Clusters and node groups
The first story comes from your humble correspondent, who recently spun up a test Kubernetes cluster using the AWS console for a quick proof of concept. It had been a while since I’d created a cluster without using EKSCTL or some form of Infrastructure as Code definition file.
So, I logged in, accessed the EKS console, named my Kubernetes cluster, and hit “create.” I then followed the CLI instructions to configure the kubeconfig file and connect to my newly created cluster via the terminal.
Eager to test the newest version of Glasskube, I installed it in the cluster. However, I was surprised by how long the pods were taking to schedule.
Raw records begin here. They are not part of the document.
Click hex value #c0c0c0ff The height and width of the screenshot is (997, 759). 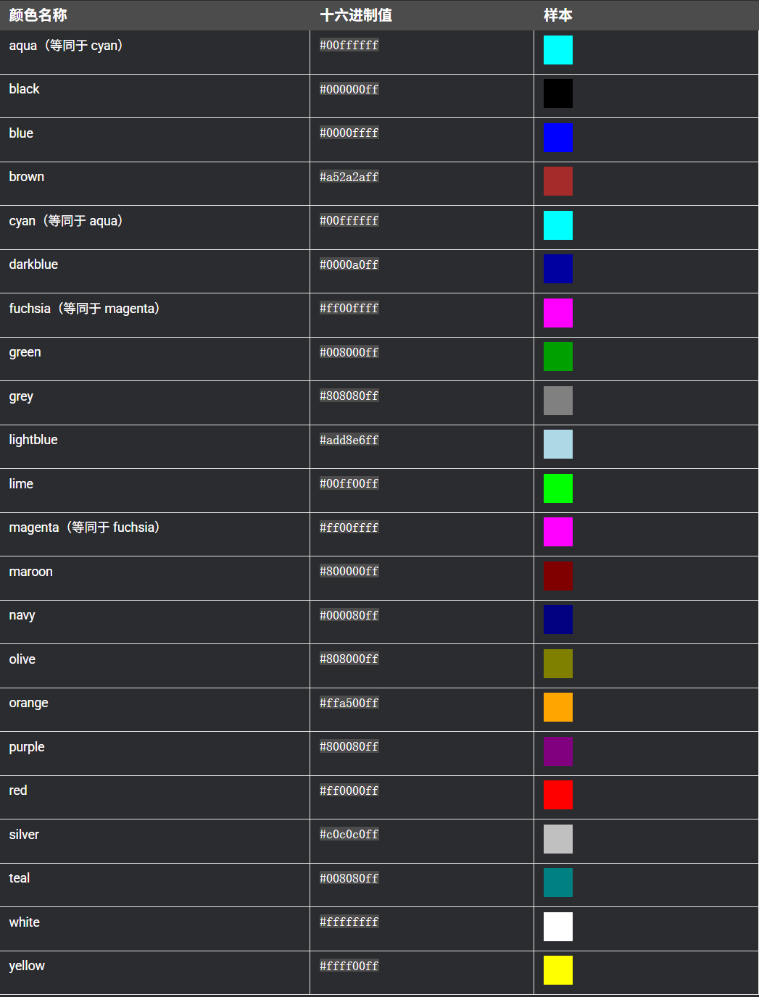coord(349,834)
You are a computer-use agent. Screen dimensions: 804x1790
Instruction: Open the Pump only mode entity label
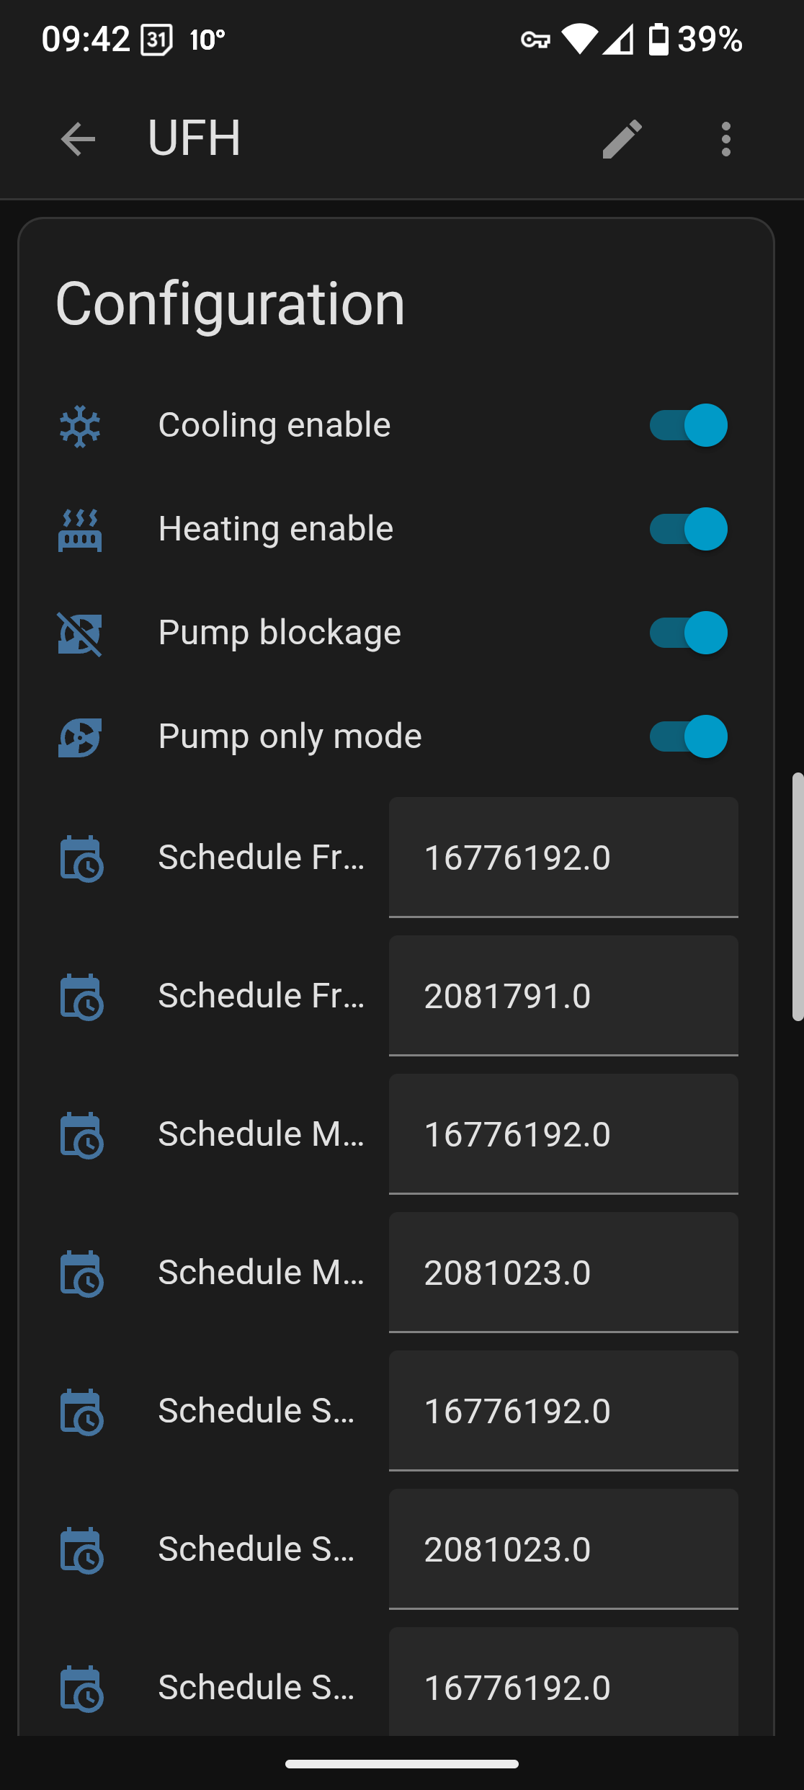[290, 736]
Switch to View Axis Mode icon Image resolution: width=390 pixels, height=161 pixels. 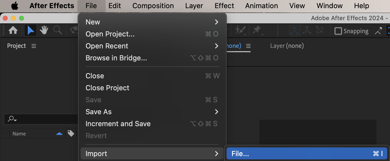[319, 31]
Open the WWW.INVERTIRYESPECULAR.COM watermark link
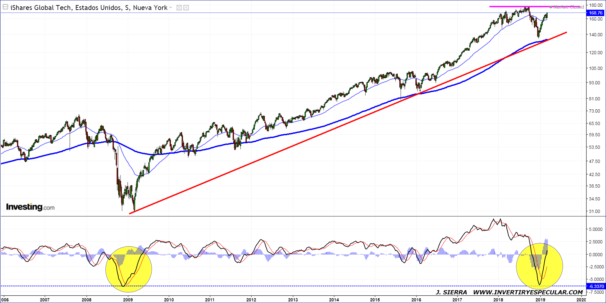The height and width of the screenshot is (303, 606). pos(528,292)
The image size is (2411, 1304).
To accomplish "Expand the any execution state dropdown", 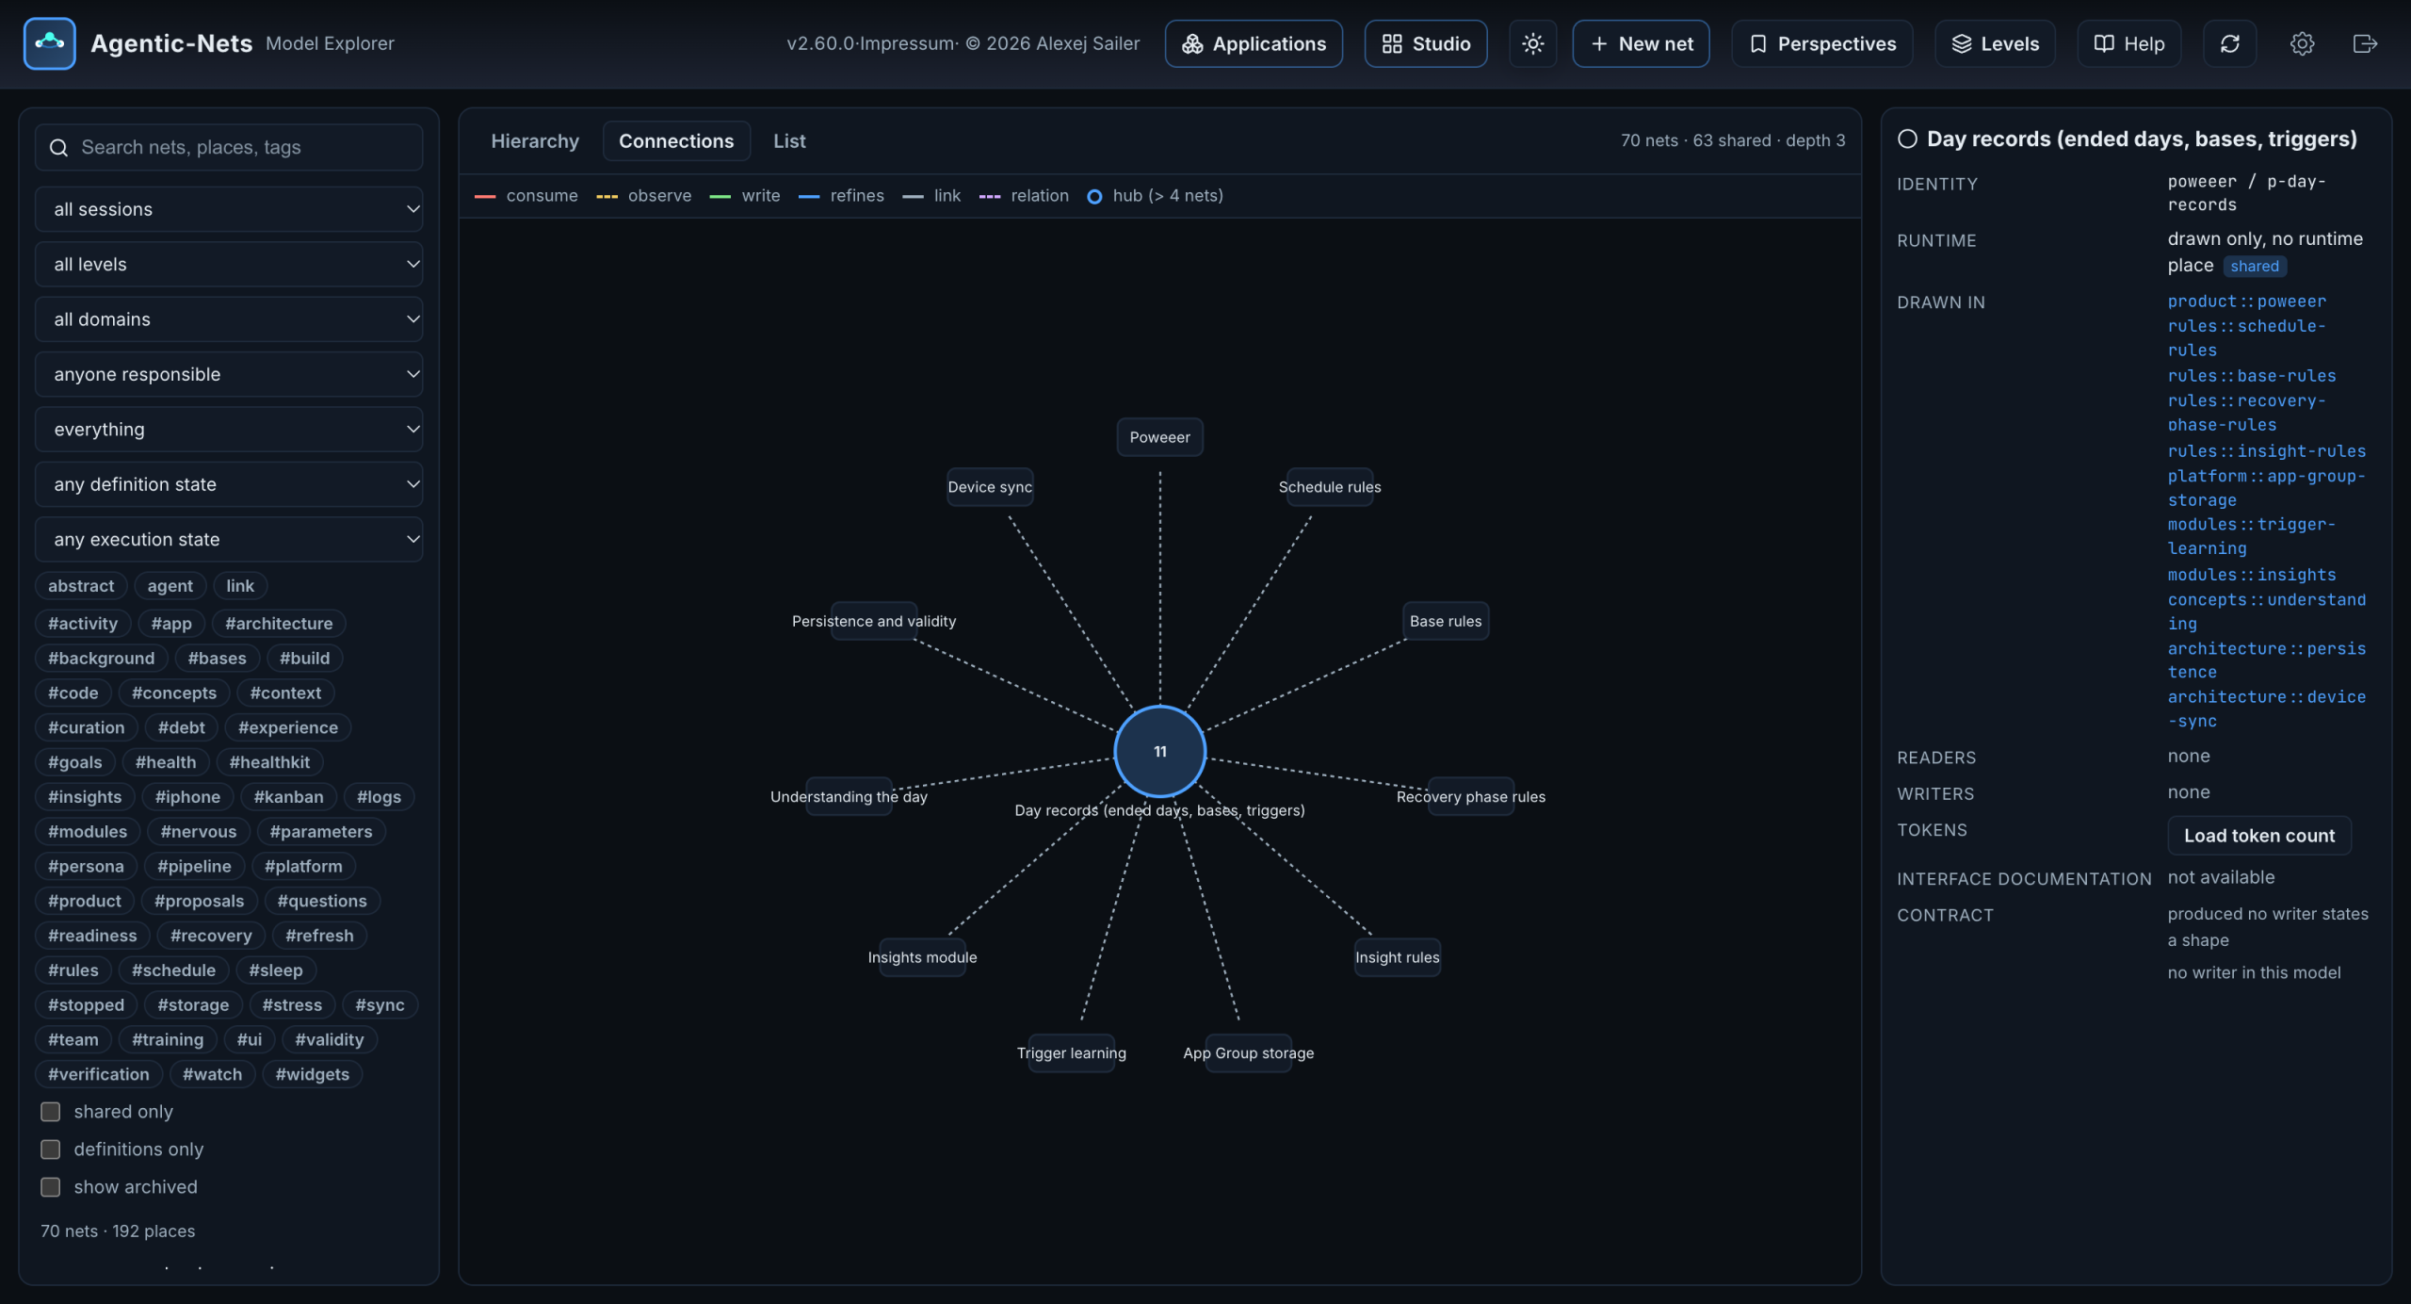I will 229,539.
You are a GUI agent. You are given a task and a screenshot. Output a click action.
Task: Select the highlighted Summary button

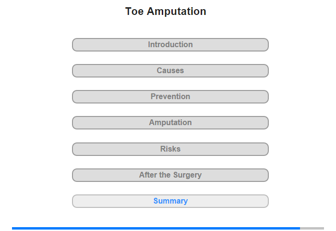170,201
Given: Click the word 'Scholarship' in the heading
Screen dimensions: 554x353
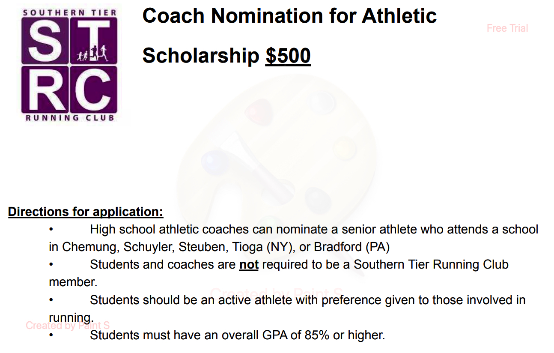Looking at the screenshot, I should click(201, 56).
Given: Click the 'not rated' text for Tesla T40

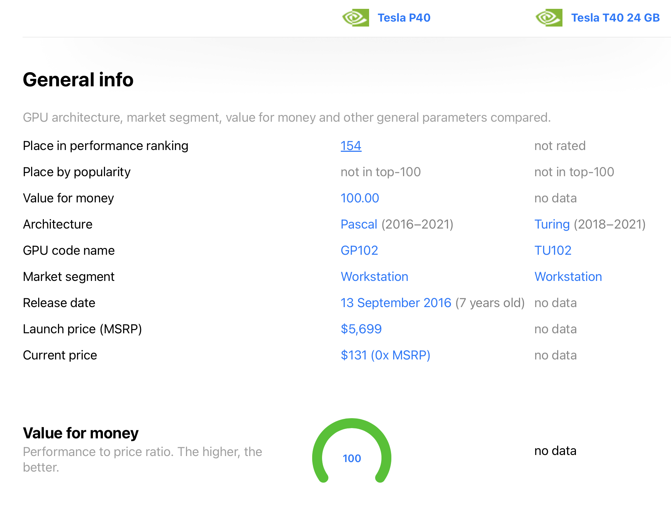Looking at the screenshot, I should [x=560, y=146].
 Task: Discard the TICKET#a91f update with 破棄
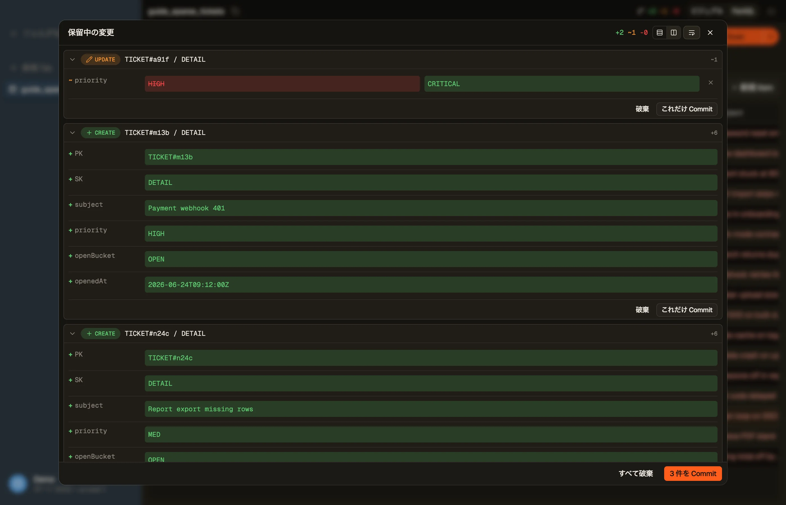click(642, 109)
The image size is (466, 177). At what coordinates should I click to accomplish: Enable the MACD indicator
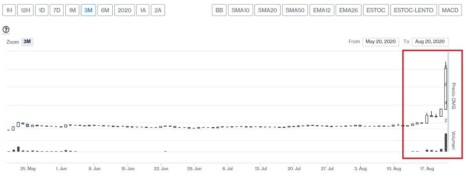tap(450, 10)
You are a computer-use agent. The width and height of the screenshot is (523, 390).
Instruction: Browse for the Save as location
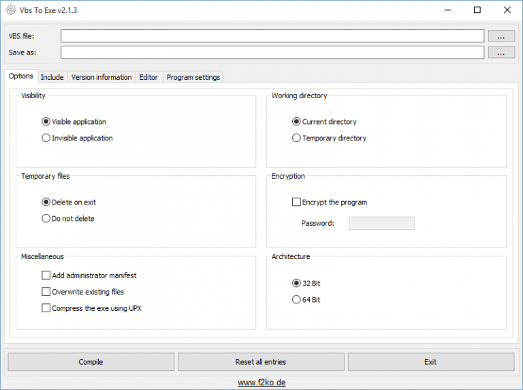(501, 53)
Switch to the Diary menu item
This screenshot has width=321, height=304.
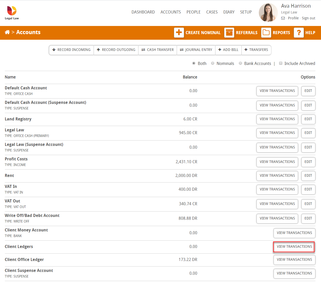point(229,12)
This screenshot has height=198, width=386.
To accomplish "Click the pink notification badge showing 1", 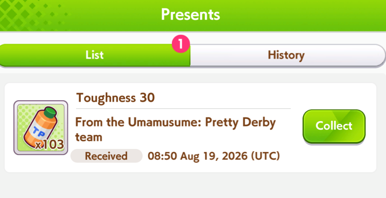I will [x=181, y=44].
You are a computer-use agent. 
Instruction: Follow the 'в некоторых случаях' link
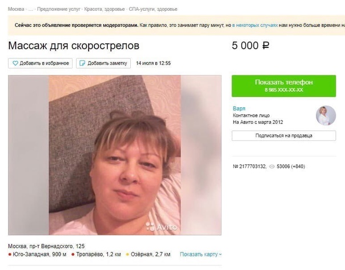coord(255,25)
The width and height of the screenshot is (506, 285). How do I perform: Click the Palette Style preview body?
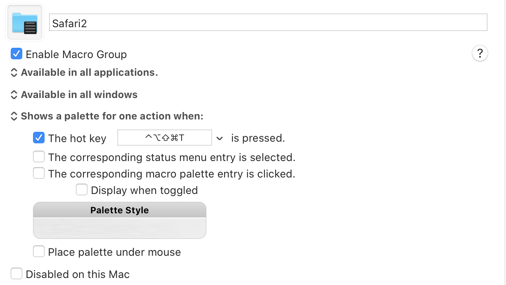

Reflecting on it now, I’m embarrassed to admit how long it took me to realize that I hadn’t provisioned a node group, no wonder the pods weren’t being scheduled.
Call the fire brigade, I forgot to add resource limits.
Another true story comes from another Glasskube member who overloaded his local laptop due to installing to many components (GitLab) in his local Minikube cluster, the laptop nearly burned a hole through his desk, a good reminder to use resource limits and requests
Non-prod, but still annoying 😅
Moving on to some real incidents, these luckily were localized to clusters that didn’t impact paying customers.
Incident #1: Venafi’s unresponsive Webhooks
Venafi is a Control Plane for Machine Identities, recently acquired by Cyberark who had some issues with OPA. Full post-mortem here.
Impact: intermittent API server timeouts leading to unhealthy nodes.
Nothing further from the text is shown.